Records for processing =>
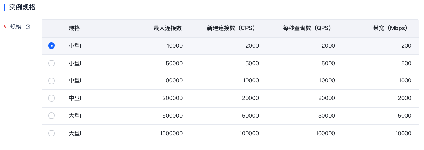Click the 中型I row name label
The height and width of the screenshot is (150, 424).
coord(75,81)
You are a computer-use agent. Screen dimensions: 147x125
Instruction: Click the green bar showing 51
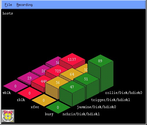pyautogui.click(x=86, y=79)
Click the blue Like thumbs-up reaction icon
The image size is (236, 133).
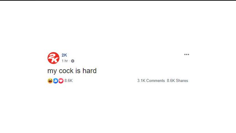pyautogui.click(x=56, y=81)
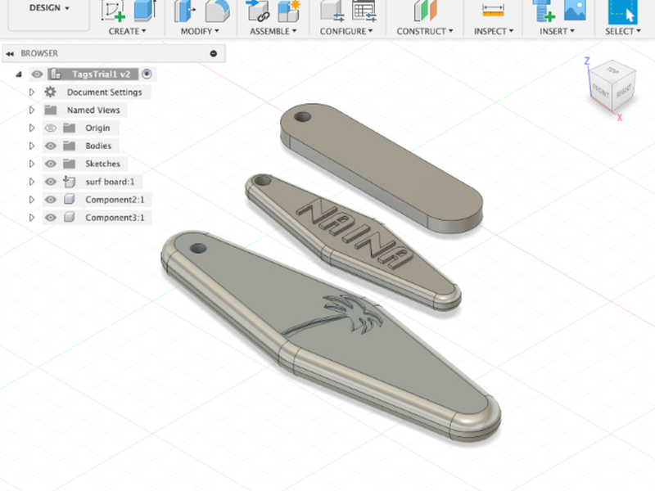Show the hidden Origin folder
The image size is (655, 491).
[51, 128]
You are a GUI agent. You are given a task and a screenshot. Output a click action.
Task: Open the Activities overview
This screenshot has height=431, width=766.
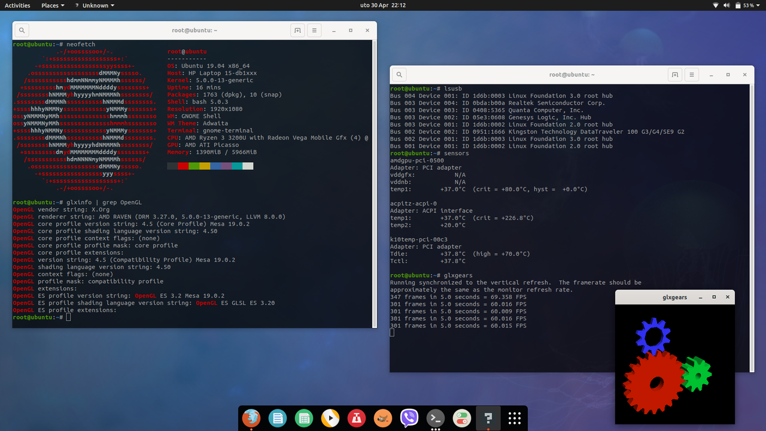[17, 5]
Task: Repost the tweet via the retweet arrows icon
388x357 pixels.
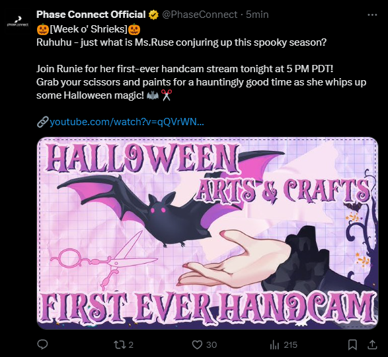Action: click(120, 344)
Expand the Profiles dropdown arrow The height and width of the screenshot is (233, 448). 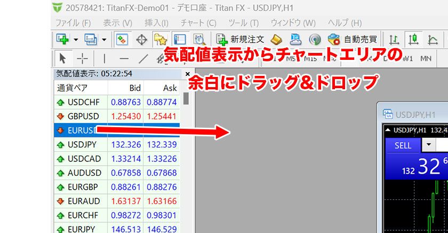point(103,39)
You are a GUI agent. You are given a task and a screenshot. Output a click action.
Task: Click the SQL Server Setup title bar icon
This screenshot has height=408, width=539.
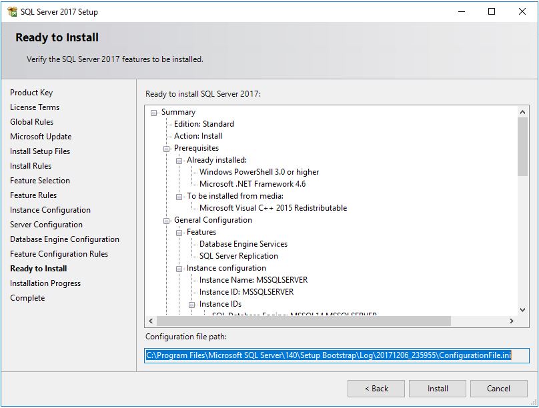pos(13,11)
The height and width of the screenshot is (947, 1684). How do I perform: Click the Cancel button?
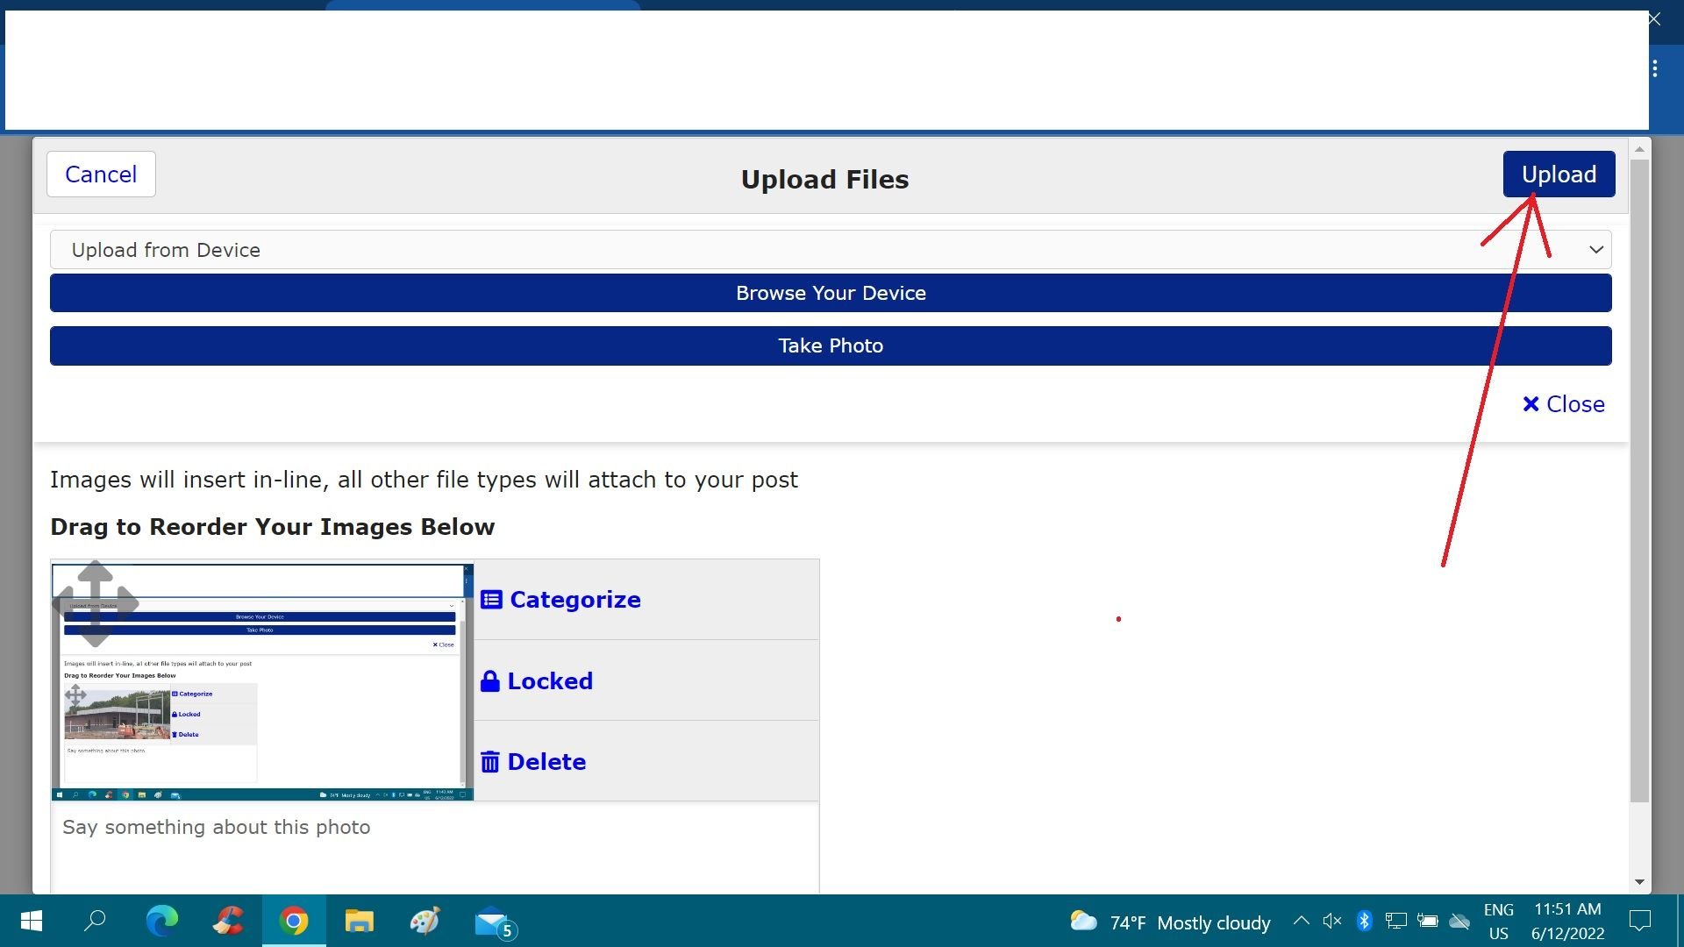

Problem statement =>
Reproduce the data above exactly, but only from the line containing "Instruction: Click the green bar showing 51" through the line containing "Task: Open the Activities overview"; skip the pictures.

Written answer =>
Instruction: Click the green bar showing 51
pyautogui.click(x=86, y=79)
Click the blue Like thumbs-up reaction icon
The image size is (236, 133).
pyautogui.click(x=56, y=81)
Show the hidden Origin folder
The image size is (655, 491).
[51, 128]
You are a GUI agent. You are given a task and a screenshot. Output a click action.
Task: Open the Activities overview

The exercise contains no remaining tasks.